Por ello, la madre siempre será el rincón más íntimo, delicado y herido de nuestra memoria. En el pasado la noche en sus manos amorosas se volvía vaso de leche silencioso y dulce. Así, uno vuelve, siempre habrá de volver a esas manos cuando el mundo nos clave su puñal de vacío y sinsentido, y en ellas se podrá volver a descansar, aunque este sosiego sólo pueda tener la forma de un recuerdo: “Y me arrodillo/ a respirar sobre tus manos./ Bajo/ y tú escondes mi rostro; y soy pequeño;/ y tus manos son grandes; y la noche/ viene otra vez, viene otra vez./ Descanso/ de ser hombre, descanso de ser hombre.”[vii]

Cuando pasen los años y dejen sus huellas heridas sobre el camino que nos queda, únicamente en la evocación de aquellas manos será posible volver a respirar con placidez.
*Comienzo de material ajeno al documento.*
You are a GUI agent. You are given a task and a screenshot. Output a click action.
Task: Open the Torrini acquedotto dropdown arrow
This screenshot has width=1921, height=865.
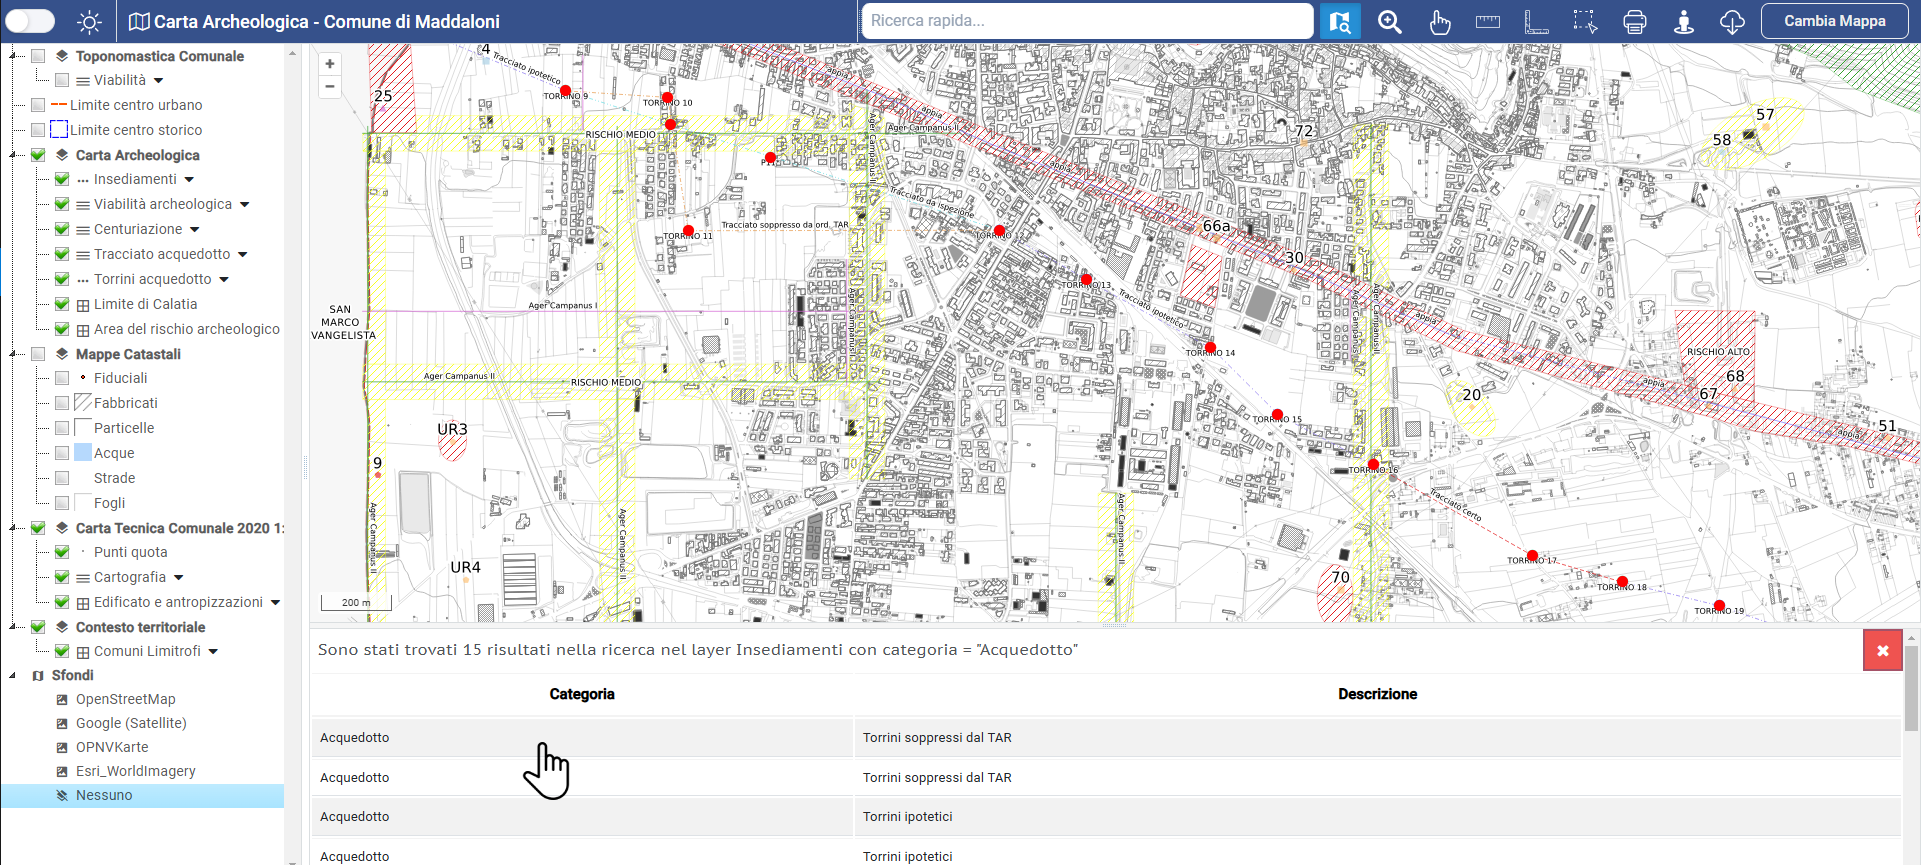pyautogui.click(x=224, y=280)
[i] López Andrada, Alejandro, El cazador de luciérnagas, Madrid, Visor, 1996, p.61.

[ii] De Luca, Erri, Solo ida, Poesía completa, Barcelona, Seix Barral, 2017. Ebook.

[iii] Alonso, Dámaso, Hijos de la ira, Madrid, Espasa Calpe, 1991, p.119.

[iv] Camon, Ferdinando, Un altar para la madre, traducción de Miquel Izquierdo, Barcelona, Minúscula, 2014, p.135.

[v] Clariond, Jeannette L., Leve Sangre, Zaragoza, Ediciones Monte Carmelo, 2018, p.44.

[vi] Clariond, Jeannette L., Leve Sangre, Zaragoza, Ediciones Monte Carmelo, 2018, p, 25.

[vii] Gamoneda, Antonio, “Caigo sobre unas manos”, en Antología poética, 2007. Ebook.